Java-based tooling for both creating and using term vectorizations in a simple way
The vectorization service is a Java 17 application that uses Maven for build and dependency management. You will need:
- A Java Development Kit -- we recommend Adoptium.
- Apache Maven -- many IDEs already bundle Maven.
To build and test SentenceVectorizer, ensure that both Java and Maven are installed and on your path, and type:
mvn clean install
To build a monolithic JAR suitable for deployment :
mvn clean install shade:shade
If you want to build the full project site, use:
mvn clean install site
To use the trainer, you must first prepare a training corpus. This is composed of a dirctory with one or more UTF-8 text files that will be separated into sentences at both sentence punctuation and line breaks.

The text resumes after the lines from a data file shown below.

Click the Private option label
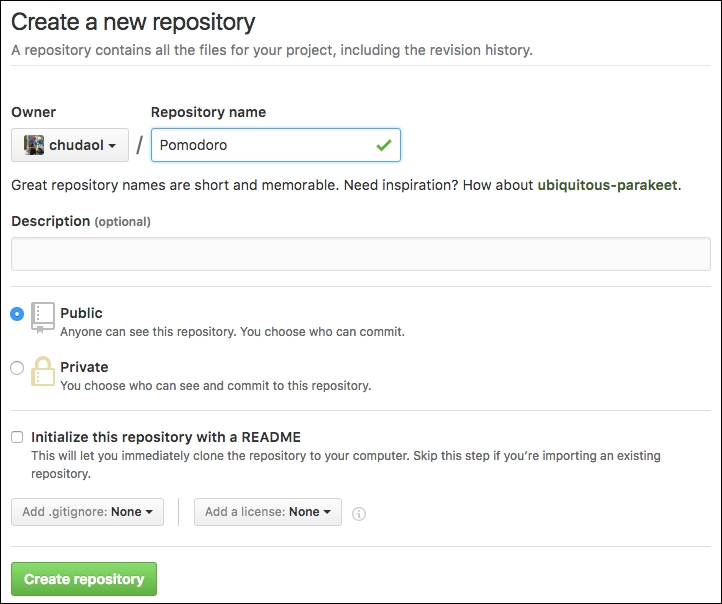 84,367
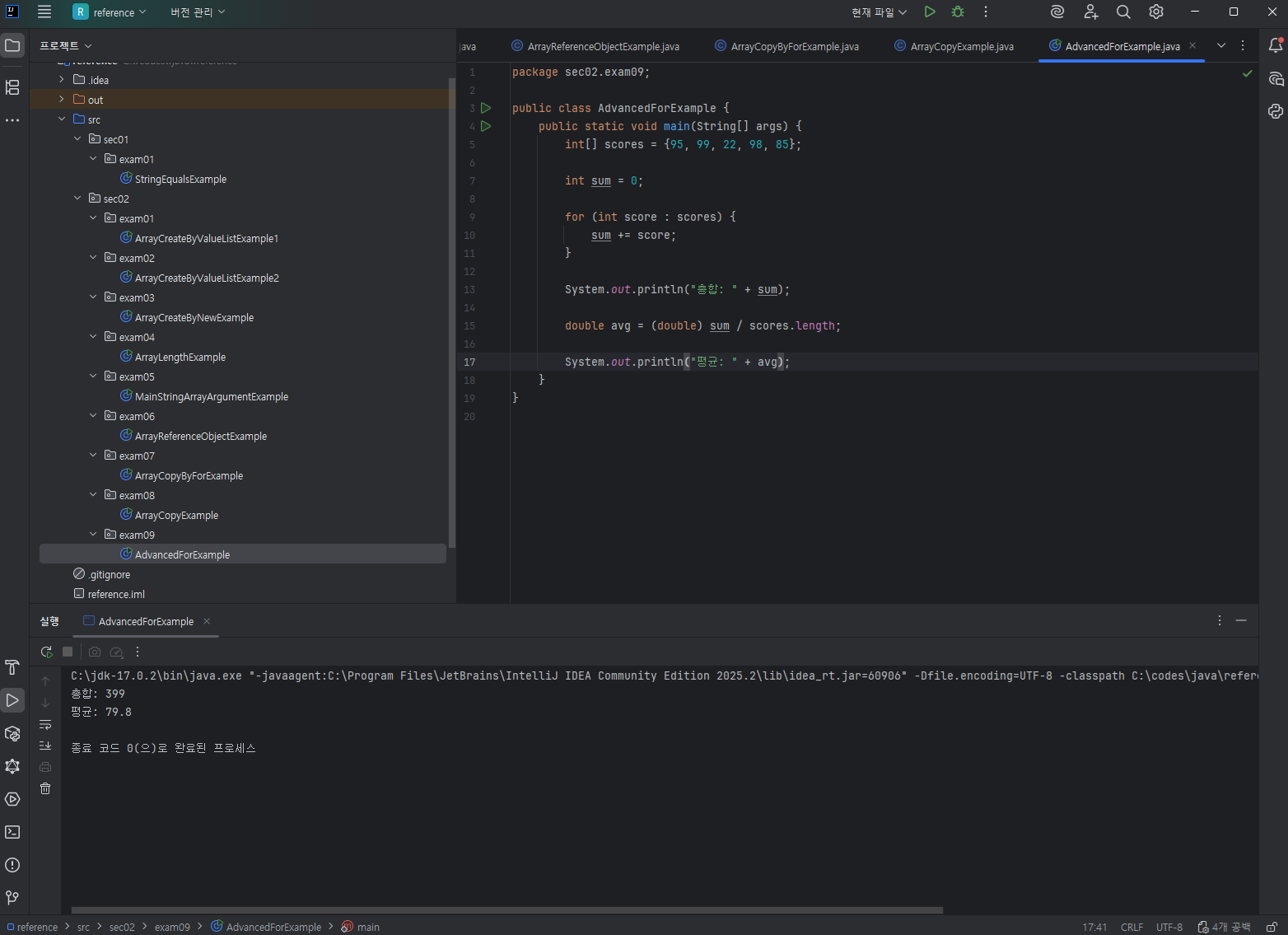Toggle the Project tool window folder icon
The image size is (1288, 935).
[12, 45]
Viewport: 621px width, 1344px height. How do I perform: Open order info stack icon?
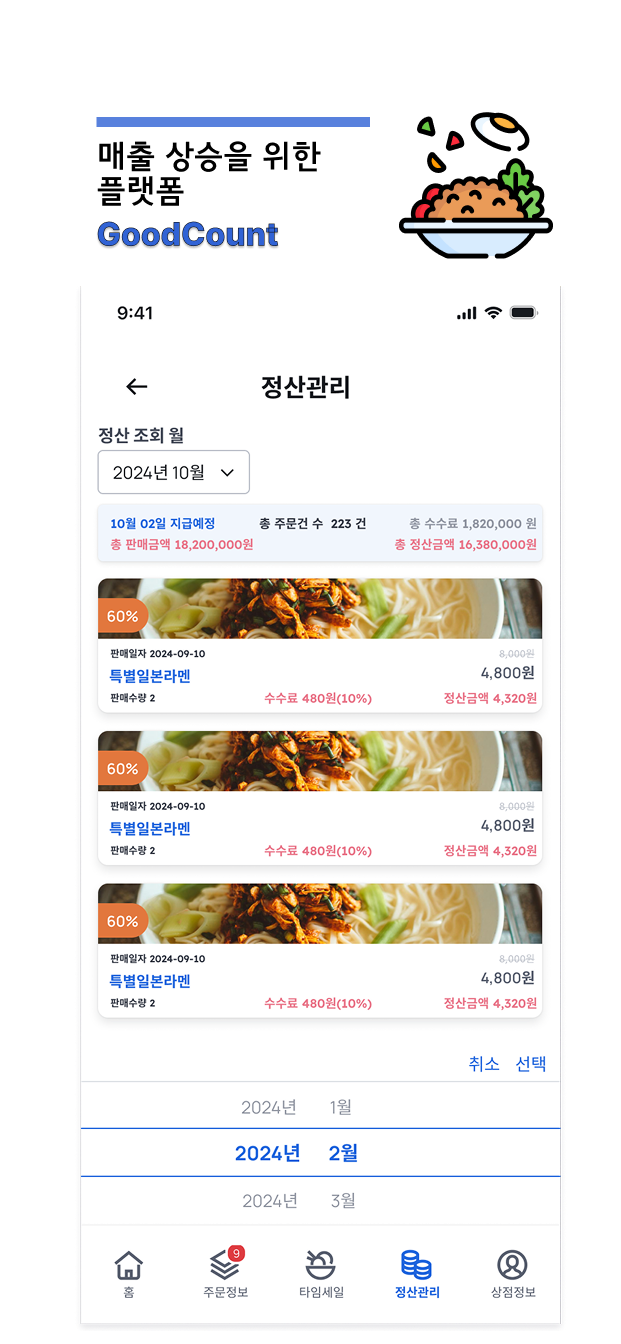[224, 1266]
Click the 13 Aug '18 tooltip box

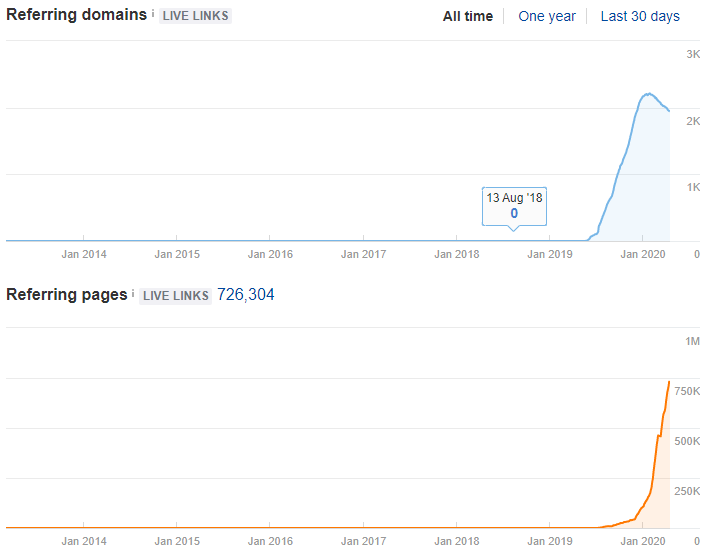pos(514,205)
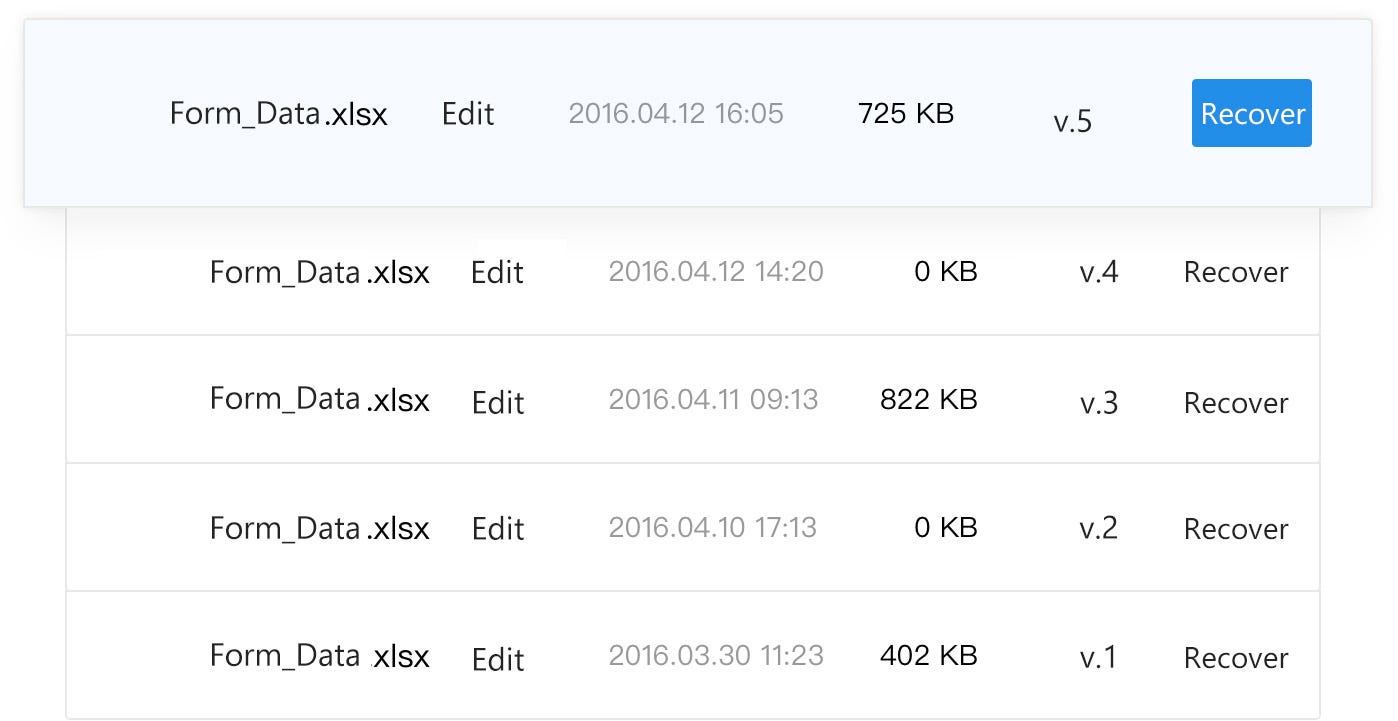Click Edit in the v.3 row
This screenshot has height=721, width=1398.
click(498, 402)
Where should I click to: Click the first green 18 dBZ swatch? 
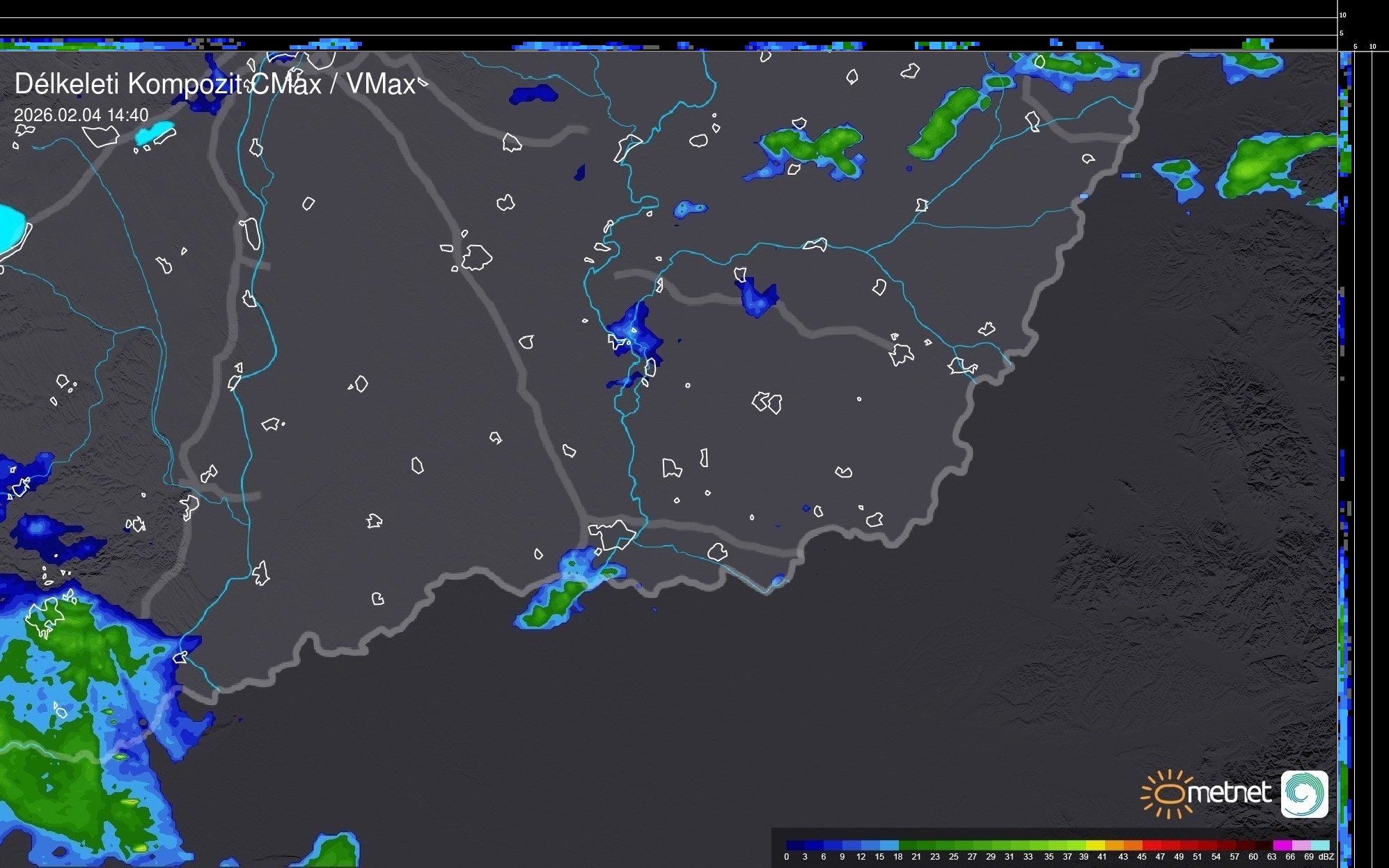(908, 845)

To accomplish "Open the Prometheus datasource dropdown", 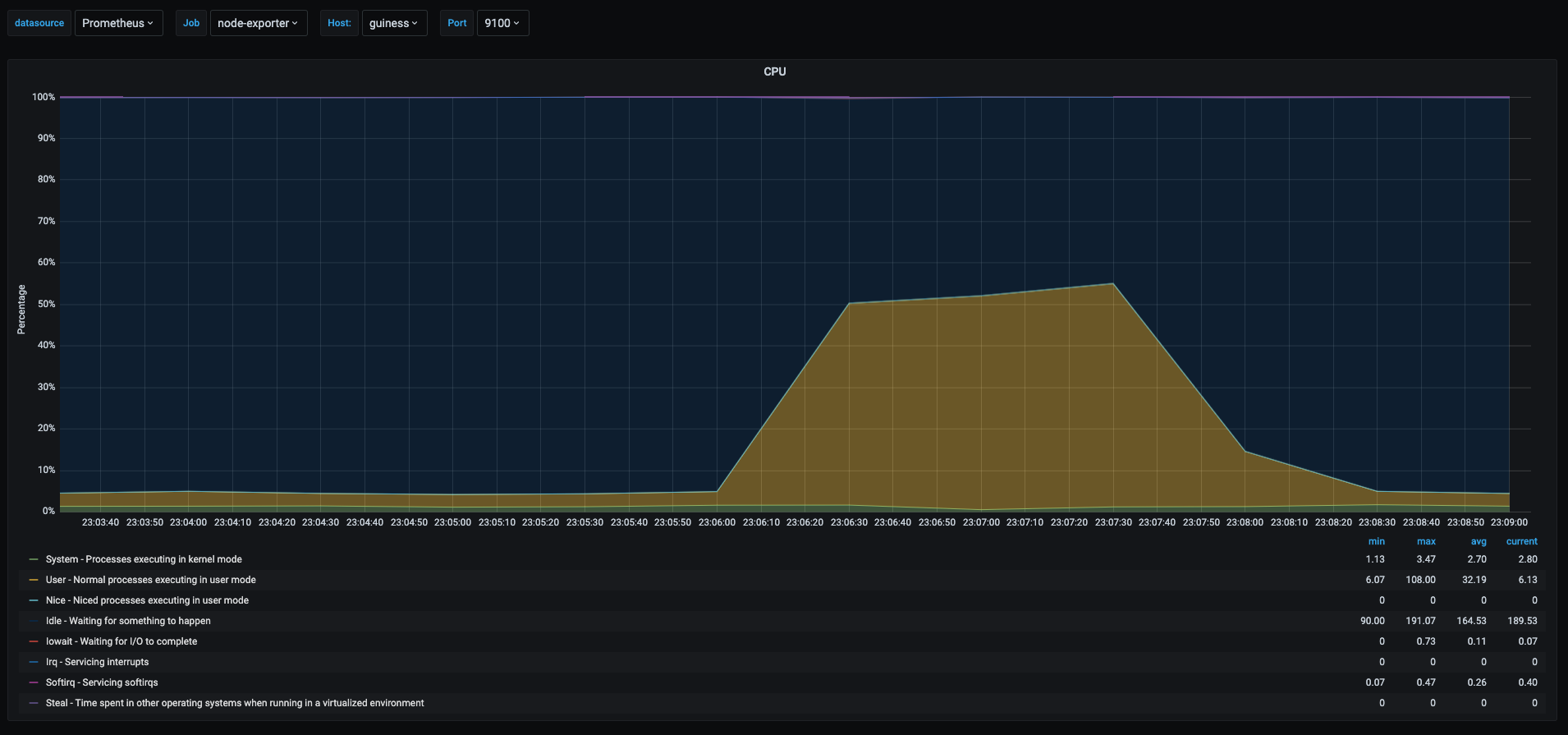I will click(x=118, y=23).
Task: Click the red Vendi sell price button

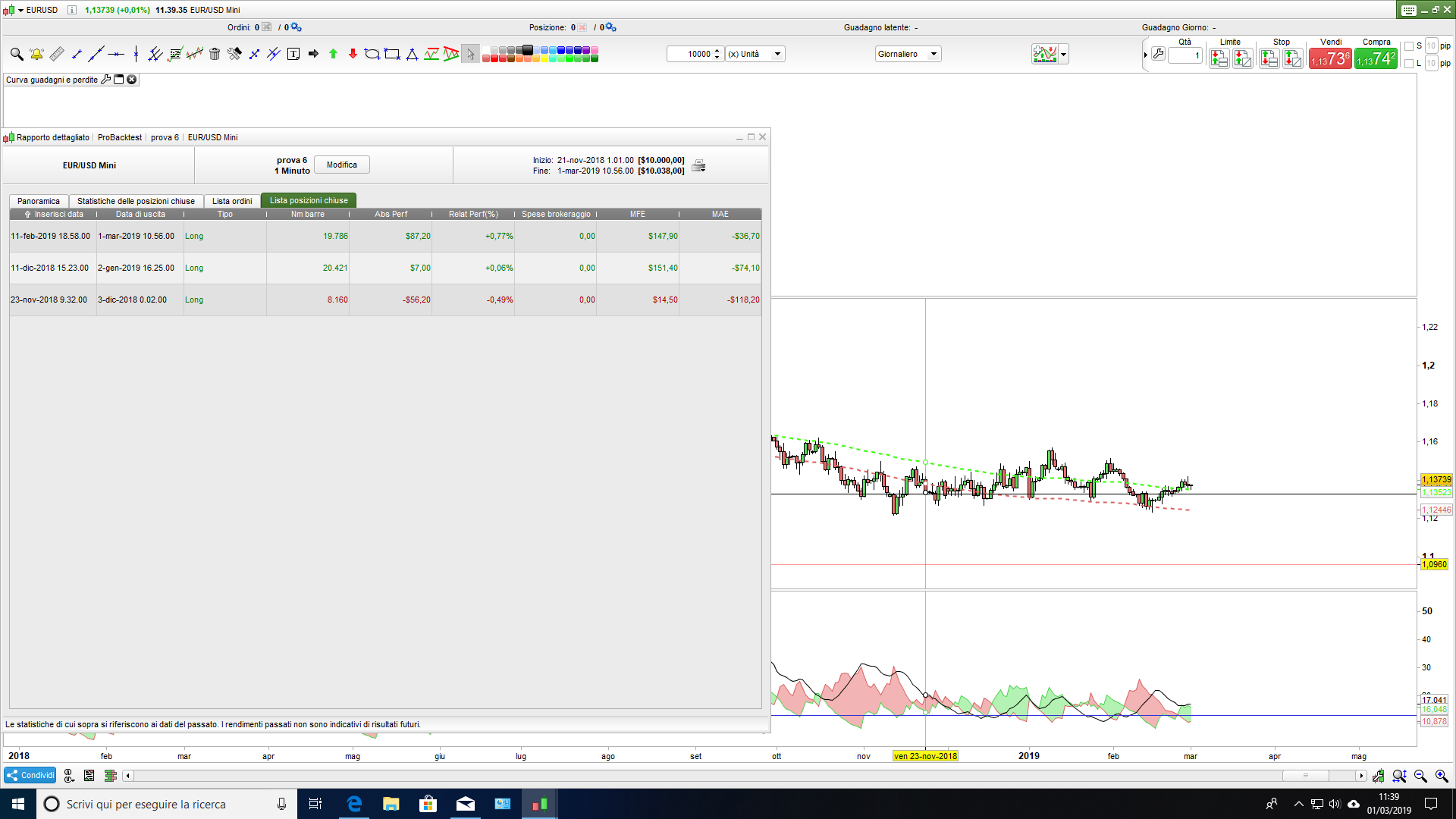Action: 1330,59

Once your corpus has been prepared, you can run the trainer with :
java -jar SentenceVectorizer-1.0-SNAPSHOT-bin.jar build -d "./path/to/save/models" -s "./path/to/training/corpus" -l "en_us"
...specifying your text locale in place of "en_us". The -s
parameter can be
specified several times if you want to train on more than one directory tree.
The training process is fairly CPU intensive, and takes 10-20 minutes on a
typical laptop.
When finished, the trained model will be saved with the locale name as the filename, and ".word2vec" as the suffix.
For details of other command line options, invoke with no parameters:
java -jar SentenceVectorizer-1.0-SNAPSHOT-bin.jar
To launch an HTTP API server, invoke with:
java -jar SentenceVectorizer-1.0-SNAPSHOT-bin.jar service -p 8080 -d "./path/to/saved/models"
...replacing 8080 with the port on which you want to listen for connections, and the value of -d with a path containinig .word2vec files.
To invoke the API, you can connect to three endpoints:
/{locale}/vectorize?text=QueryText
Which will yield a JSON array of vectors that embed the meaning of the provided query text. Query text is expected to be a sentence or short phrase.
The second endpoint is:
/{locale}/nearest/{term}
Which will yield the ten nearest terms to the provided term as a JSON array.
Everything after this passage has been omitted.